• SHORT EXERCISE: In the rows below, start at the line that contains "Open Reading list" and stop after the line that contains "Action: [224, 215]". Rewrite that stretch as a JSON list of strings, one string per line, leaving out any blank lines.

** START RECORDS SHOWN **

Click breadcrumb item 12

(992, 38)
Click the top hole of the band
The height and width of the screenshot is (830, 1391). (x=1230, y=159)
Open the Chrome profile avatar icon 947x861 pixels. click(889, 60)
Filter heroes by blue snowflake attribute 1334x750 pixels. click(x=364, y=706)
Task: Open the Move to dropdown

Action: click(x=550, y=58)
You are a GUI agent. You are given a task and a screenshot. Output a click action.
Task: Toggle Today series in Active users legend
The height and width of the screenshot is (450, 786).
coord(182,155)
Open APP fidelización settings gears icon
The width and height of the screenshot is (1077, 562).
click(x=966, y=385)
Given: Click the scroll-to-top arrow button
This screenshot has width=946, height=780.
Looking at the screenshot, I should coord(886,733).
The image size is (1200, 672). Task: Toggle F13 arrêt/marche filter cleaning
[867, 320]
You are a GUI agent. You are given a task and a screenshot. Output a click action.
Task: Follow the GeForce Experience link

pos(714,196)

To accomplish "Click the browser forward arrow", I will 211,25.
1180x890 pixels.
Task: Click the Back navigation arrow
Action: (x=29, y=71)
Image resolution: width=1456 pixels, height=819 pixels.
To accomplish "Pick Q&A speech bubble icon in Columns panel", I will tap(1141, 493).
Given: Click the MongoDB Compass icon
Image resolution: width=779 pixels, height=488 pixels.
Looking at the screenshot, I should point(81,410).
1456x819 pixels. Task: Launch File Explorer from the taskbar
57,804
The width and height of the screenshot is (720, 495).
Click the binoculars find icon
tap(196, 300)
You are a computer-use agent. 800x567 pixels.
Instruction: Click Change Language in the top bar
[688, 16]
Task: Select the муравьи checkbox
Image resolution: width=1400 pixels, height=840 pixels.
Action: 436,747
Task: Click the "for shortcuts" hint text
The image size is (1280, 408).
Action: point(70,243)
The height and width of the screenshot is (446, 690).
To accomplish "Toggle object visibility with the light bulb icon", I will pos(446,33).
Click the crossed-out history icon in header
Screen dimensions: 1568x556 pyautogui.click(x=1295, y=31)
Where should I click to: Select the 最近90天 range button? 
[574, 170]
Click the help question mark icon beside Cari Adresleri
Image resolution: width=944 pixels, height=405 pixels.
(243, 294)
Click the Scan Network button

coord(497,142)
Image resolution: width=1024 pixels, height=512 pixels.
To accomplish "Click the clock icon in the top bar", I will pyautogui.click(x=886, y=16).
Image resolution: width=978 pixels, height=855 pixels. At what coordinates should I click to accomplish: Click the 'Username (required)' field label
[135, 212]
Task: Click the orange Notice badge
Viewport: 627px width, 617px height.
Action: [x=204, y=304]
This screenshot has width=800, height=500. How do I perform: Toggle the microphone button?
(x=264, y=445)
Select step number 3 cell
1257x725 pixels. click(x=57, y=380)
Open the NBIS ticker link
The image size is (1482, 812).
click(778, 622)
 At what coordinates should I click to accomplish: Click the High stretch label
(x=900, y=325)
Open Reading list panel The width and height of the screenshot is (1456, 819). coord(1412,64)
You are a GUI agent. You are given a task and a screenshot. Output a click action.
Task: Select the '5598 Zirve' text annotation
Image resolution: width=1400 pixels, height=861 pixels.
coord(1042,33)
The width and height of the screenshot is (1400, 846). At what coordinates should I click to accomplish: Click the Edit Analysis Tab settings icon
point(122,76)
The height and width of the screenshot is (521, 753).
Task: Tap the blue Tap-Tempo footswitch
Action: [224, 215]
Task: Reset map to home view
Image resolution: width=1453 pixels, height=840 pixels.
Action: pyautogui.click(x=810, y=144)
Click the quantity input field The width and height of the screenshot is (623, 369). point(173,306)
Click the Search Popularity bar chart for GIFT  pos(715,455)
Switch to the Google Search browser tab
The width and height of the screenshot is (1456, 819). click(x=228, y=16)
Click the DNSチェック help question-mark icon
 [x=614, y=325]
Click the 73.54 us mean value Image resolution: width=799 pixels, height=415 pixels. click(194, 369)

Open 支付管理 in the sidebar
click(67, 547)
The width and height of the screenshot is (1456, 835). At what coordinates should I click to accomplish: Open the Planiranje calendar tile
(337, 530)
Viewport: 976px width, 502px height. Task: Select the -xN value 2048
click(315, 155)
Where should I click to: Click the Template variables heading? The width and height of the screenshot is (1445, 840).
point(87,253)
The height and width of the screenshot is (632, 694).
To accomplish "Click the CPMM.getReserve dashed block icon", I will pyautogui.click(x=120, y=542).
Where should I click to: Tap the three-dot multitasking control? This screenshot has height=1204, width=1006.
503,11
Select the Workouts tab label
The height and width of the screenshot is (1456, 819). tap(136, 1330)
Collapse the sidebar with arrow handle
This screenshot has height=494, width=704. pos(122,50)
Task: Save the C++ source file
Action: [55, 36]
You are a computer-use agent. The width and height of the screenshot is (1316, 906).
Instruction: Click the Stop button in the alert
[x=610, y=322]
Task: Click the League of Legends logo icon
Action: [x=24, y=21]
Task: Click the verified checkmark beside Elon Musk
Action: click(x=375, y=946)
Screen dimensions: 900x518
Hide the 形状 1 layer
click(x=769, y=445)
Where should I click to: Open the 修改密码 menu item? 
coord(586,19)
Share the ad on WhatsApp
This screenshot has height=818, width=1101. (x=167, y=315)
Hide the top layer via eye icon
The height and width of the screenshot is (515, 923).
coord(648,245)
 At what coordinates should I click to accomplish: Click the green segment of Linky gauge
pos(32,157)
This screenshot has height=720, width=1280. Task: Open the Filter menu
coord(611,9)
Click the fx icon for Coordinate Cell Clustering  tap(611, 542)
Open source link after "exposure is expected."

** END RECORDS SHOWN **

• FINISHED TASK:
[
  "Open Reading list panel The width and height of the screenshot is (1456, 819). coord(1412,64)",
  "You are a GUI agent. You are given a task and a screenshot. Output a click action.",
  "Task: Select the '5598 Zirve' text annotation",
  "Image resolution: width=1400 pixels, height=861 pixels.",
  "coord(1042,33)",
  "The width and height of the screenshot is (1400, 846). At what coordinates should I click to accomplish: Click the Edit Analysis Tab settings icon",
  "point(122,76)",
  "The height and width of the screenshot is (521, 753).",
  "Task: Tap the blue Tap-Tempo footswitch",
  "Action: [224, 215]"
]